Before the 1980s, most students did not begin thinking about even going to college -- let alone which college -- before their last year of high school. But a study conducted in the early 1980s showed that by 1984 "41 percent of students decided to attend college as early as sixth grade and that, by ninth grade, 61 percent were certain about their decision to go to college." In 1987, a study released by Michigan State University found that 80 percent of students who subsequently enrolled in college "had decided to attend college by the end of their junior year in high school. Further, these students usually selected the school they attended from "a list" that they had complied over a period two or more years, and, for most, the geographic location of the college was no longer the deciding factor for the college they chose.
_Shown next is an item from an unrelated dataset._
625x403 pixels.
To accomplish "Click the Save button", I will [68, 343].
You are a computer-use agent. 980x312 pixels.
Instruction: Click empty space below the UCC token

Thus, something new was happening in higher education -- students were becoming paying "customers" who did not hesitate to demand greater control over their learning. This was forcefully demonstrated at MSU, throughout the 1980s, in a grim, long-fought battle over the question of whether students should "have the right to evaluate their instructors." Requests by the Student Senate for faculty evaluations had begun in earnest in the 1950s. In 1956, President Knoblauch had formed a committee to consider how "student appraisal of faculty" could be developed. While the committee studied several publications on the subject and considered various methods for a system, no final plan emerged -- partly because the president preferred to maintain the prerogative for supervising faculty and the faculty were by 1958 at loggerheads with the president over how the college should be managed.
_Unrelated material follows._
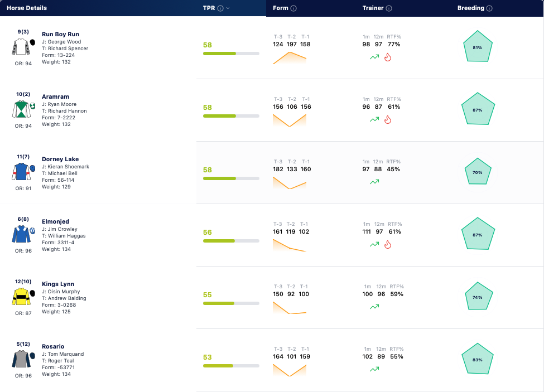Viewport: 544px width, 392px height.
Task: Open the Form column info icon
Action: pos(293,8)
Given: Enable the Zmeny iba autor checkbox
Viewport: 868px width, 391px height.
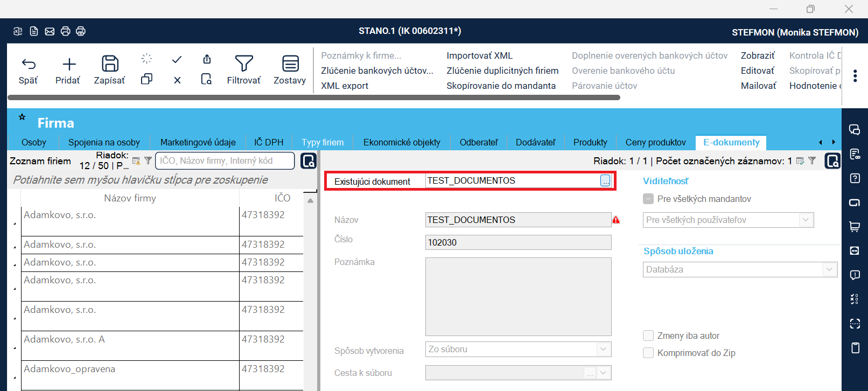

The subject of student evaluations of faculty simmered along through the 1960s, no only at MSC but around the nation. In the absence of formal systems through which students could comment about faculty classroom performance, students at some schools developed their own, informal systems. Cheaply printed "Class Guides" (sometimes called "Rap Sheets") circulated among students at such schools as Harvard, Dartmouth, Yale, and the larger state universities, which contained comments about faculty and frequently contained movie-like ratings (1 to 5 stars). The faculty at these schools invariably responded that ratings guides were pointless because education "is not a popularity contest." Some departments, however, created forms that faculty could voluntarily use with students in their classes; the results were thus uneven.
In the early 1970s, administrations at each of the Minnesota state colleges were working to develop a uniform system for student evaluations; the evaluations issue was added to the negotiations that began when state university faculty won the right to form a labor union. Thereafter, the Inter Faculty Organization contract contained the formal procedure by which faculty performance was measured for tenure and promotion. It would not be until a decade later that a uniform evaluation was agreed on during contract renegotiations. That moment marked a victory for students after three decades of effort. The system still exists (see a copy of the current evaluation form here).
Student choice now influences everything from the kinds of food on campus (fast food outlets, brands of coffee, pop, etc.) to the timing of semester breaks. The days when colleges could act "in loco parentis" (as parents) over the students were gone -- if it ever really existed. Students had by the 1980s made it clear that they had learned Aristotle's cardinal lesson:
Note: Statistics and detail on how contemporary students select colleges are drawn from Jillian Kinzie, Don Hossler, et. al., Fifty Years of College Choice: Institutional Influences on the Decision-Making Process (2004).